[SUPPLIED DATA — start]
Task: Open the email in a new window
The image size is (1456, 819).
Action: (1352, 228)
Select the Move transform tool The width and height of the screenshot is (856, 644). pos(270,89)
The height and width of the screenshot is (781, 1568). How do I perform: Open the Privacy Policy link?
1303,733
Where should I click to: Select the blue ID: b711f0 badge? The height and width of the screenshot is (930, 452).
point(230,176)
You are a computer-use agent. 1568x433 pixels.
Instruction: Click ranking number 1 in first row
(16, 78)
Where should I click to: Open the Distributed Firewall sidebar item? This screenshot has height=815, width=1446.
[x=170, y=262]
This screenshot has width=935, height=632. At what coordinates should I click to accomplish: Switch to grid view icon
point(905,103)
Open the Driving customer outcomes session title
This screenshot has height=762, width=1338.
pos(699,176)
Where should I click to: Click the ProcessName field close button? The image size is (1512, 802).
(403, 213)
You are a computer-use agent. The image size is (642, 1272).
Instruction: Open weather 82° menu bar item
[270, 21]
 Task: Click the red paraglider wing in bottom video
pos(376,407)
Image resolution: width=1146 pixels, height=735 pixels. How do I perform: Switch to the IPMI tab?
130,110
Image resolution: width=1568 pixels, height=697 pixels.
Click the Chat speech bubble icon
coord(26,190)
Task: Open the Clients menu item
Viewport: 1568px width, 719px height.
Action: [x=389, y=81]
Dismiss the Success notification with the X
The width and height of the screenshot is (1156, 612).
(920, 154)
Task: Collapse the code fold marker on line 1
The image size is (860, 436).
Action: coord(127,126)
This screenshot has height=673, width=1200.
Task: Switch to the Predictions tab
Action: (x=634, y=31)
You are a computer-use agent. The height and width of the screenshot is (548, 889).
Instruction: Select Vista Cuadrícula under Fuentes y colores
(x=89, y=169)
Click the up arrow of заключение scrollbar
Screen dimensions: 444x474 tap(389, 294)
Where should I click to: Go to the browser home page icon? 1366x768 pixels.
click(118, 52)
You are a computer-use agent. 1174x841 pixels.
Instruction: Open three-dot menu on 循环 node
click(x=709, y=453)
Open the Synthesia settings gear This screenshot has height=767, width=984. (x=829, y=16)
[SUPPLIED DATA — finish]
=== ASSIGNMENT ===
The answer is the lines above between the line holding "Viewport: 1568px width, 719px height." and the line holding "You are a computer-use agent. The height", inclusive, each written out exactly, and no others.

=== THE ANSWER ===
Viewport: 1568px width, 719px height.
Action: [x=389, y=81]
Dismiss the Success notification with the X
The width and height of the screenshot is (1156, 612).
(920, 154)
Task: Collapse the code fold marker on line 1
The image size is (860, 436).
Action: coord(127,126)
This screenshot has height=673, width=1200.
Task: Switch to the Predictions tab
Action: (x=634, y=31)
You are a computer-use agent. The height and width of the screenshot is (548, 889).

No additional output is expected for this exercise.